▶ **Instructions for the task**
From the Ninja benchmarking article, list every time measurement given as a specific number of seconds, with what each one measures.

▶ **Excerpt to read**
>>>

Benchmarking the Ninja build system

By David Röthlisberger. Comments welcome at david@rothlis.net.

Published 4 Nov 2016. Last updated 7 Nov 2016. This article is Creative Commons licensed.

Ninja is a build tool that claims to be much faster than good old Make. Ninja was originally created because a no-op build of the Chrome browser (where all the targets are already up to date) took 10 seconds with GNU Make; Ninja reportedly takes less than a second on the same codebase. Let’s get some measurements from a more controlled environment.

Conclusions

Fresh build

No-op build

For a project with 1,000 programs built from 10,000 C files and 10,000 header files, there is no significant difference in the duration of a fresh build. A no-op build takes less than a second with make (0.87s versus 0.13s with Ninja), probably not enough to really matter for interactive use.

For a much larger project (10,000 programs, 100,000 C files and 100,000 header files) there is a significant difference in a no-op build: 73s for Make versus 1.5s for Ninja. Make spends 98% of that time processing the 100,000 compiler-generated “.d” files that are used for tracking implicit dependencies on header files.

These differences will only matter for the very largest of projects (but I only tested on Linux – I wonder if the differences on Windows might be more pronounced).

Note that Ninja is actually doing more than Make in these tests: Ninja tracks the command-line used to build each target, and it will rebuild if the command changes, even if the dependencies didn’t change. It isn’t clear how best to implement this in pure Make, so I didn’t benchmark an equivalent Make-based feature.

I imagine that Make could be made as performant as Ninja by implementing specialised handling of implicit dependencies using a local file as a database, like Ninja does. Similarly, Make could be made to track the commands used to build each target – implementing this support manually in your Makefiles by various means might be a large source of slow-down for even much smaller projects. So far, Make has never used any metadata other than the timestamps provided by the filesystem, so I don’t know if such an approach would be palatable to the GNU Make maintainers.

Ninja builds things in the order they’re listed in the build file (dependencies permitting). Make does try to build depth-first, but it seems to push the targets to the end of a queue if it needed to build their prerequisites first, so it ends up building the leaf targets at the very end (it leaves all the linking steps until all the object files have been compiled, instead of linking each executable as soon as its own dependencies are available). This seems like an optimisation opportunity for Make to reduce bottlenecks during parallel builds.

Test setup

Tup is an entirely unrelated build system that has some nice automated performance tests here. I’ve used those scripts to generate 3 projects with 1k, 10k and 100k C files (plus 1k, 10k and 100k header files, respectively) spread across a number of directories. Each C file includes 7 header files. Out of every 10 C files we build an executable program. For more details on the test setup see Make vs Tup.

<<<

▶ **Source excerpt**
>>>

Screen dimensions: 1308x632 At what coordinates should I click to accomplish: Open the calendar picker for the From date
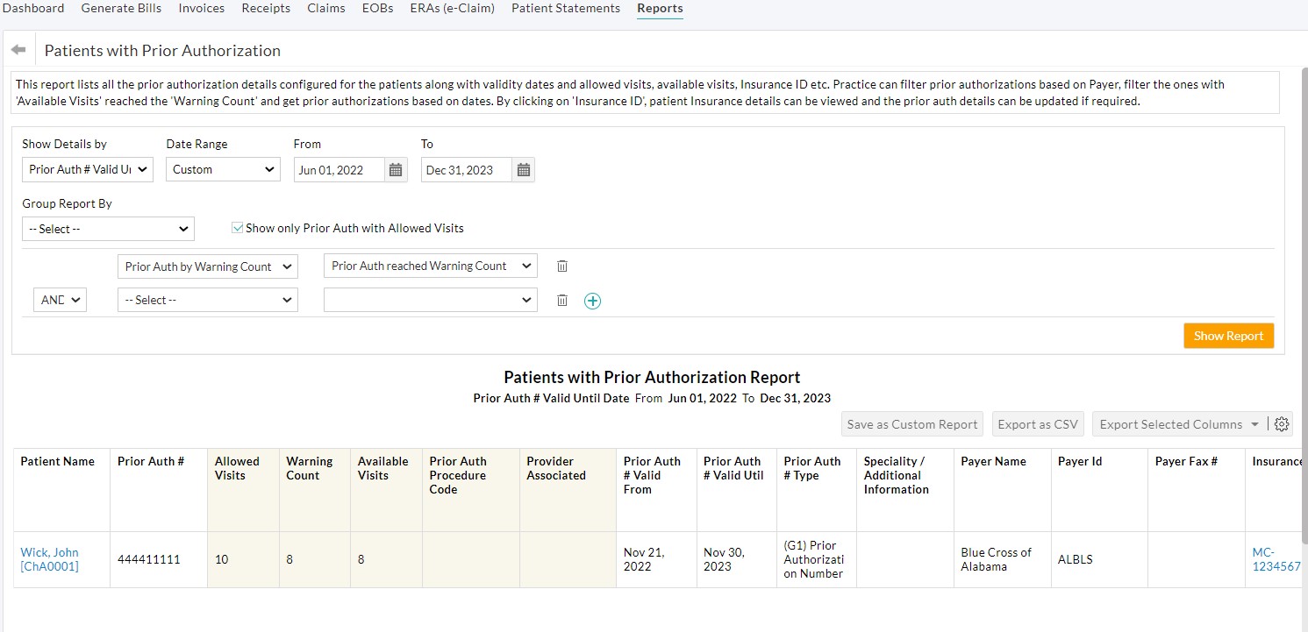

<<<

▶ **The reply**
- 10 seconds: a no-op build of the Chrome browser with GNU Make
- 0.87s: a no-op build of the 10,000-C-file project with Make
- 0.13s: a no-op build of the 10,000-C-file project with Ninja
- 73s: a no-op build of the 100,000-C-file project with Make
- 1.5s: a no-op build of the 100,000-C-file project with Ninja